Technologies and management practices have become increasingly available and affordable to improve the efficiency of nitrogen use in crop and livestock production, but limited improvement has been observed in environmental outcomes. For example, nitrogen-use efficiency in crop production has significantly increased and nitrogen fertilizer use has leveled off in the U.S., but the dead zones in the Gulf of Mexico are still expanding, mostly driven by nitrogen and phosphorus runoff from agriculture production. Similar impacts have been seen in the Choptank River watershed on Maryland’s Eastern Shore, often viewed as a microcosm of the Chesapeake Bay watershed.
“The improvement of nitrogen management in a crop or a livestock farm does not necessarily translate to pollution reduction on a regional to global scale due to the complex responses of natural and human systems and lack of coordination among stakeholders,” said Zhang. “Those are a very important area of work, but it’s not enough. It’s not sufficient to address the all-around nitrogen input to Chesapeake Bay and food system.”

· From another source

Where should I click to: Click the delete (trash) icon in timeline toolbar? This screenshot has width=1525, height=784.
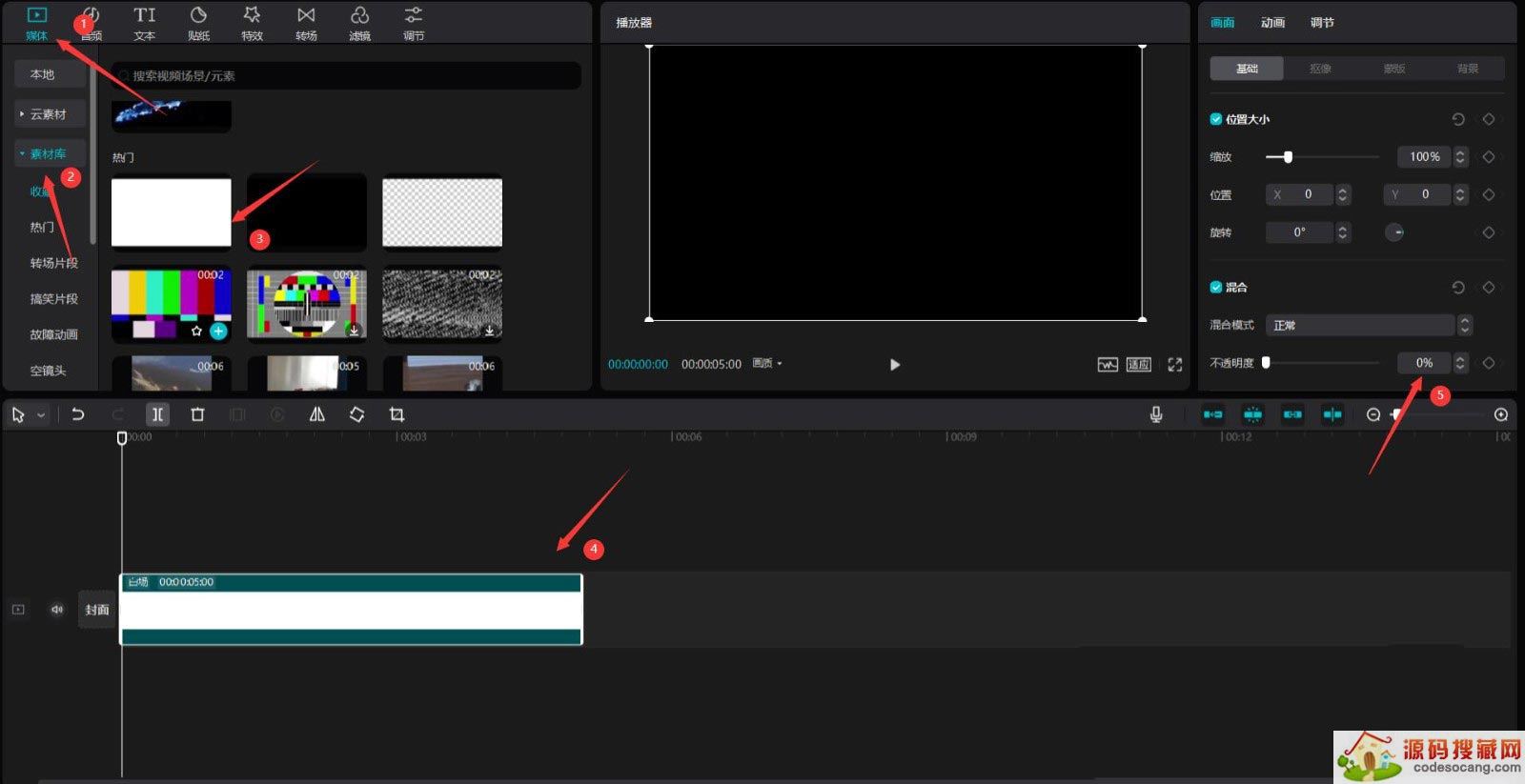197,414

Zhang will use the most recent advances in nitrogen cycle studies in both ecological and social science disciplines to track changes in nitrogen management performance over time and space, and to identify management and engineering gaps that have been often neglected in the agro-food system. This research will help enable innovative technological and policy solutions, and assist decision-making by stakeholders.
“After all we are all sharing the burden of nitrogen pollution in the bay an around the world. We are all enjoying the benefits the nitrogen use in terms of the food on the table, fuel in the tank, and clothes in the closet. It’s really a shared responsibility among different stakeholders,” she said.
Models and indicators will be co-developed and implemented through collaborations with Chesapeake Bay Program, Maryland Department of Agriculture, Environmental Defense Fund, and several international organizations, seeking direct impact on policies and informing consumers and producers in the Chesapeake and around the world.
The data, indicators, models, and course materials produced by this project will also be made publicly available online for use by other scientists, educators, farm advisors and students, and a one-semester course will be developed with UMCES’ Cat Stylinski and Bill Dennision to provide students unique opportunities to work with stakeholders on co-developing communication products about nitrogen management in the agro-food system targeted for wide distribution and use.
The nearly $500,000 award is part of the National Science Foundation’s Faculty Early Career Development (CAREER) Program that offers the most prestigious awards in support of early-career faculty who have the potential to serve as academic role models and are building a firm foundation for a lifetime of leadership in integrating education and research.
“I am excited about this unique opportunity to work with colleagues across boundaries of disciplines and sectors and to co-develop a research and education program for addressing the wicked problem of nitrogen in the food system," said Zhang
Zhang’s research focuses on evaluating how socioeconomic and biogeochemical processes affect the global nitrogen cycle and the sustainability of agricultural production and, in turn, provide policy input on mitigating nitrogen pollution while meeting global food and biofuel demands.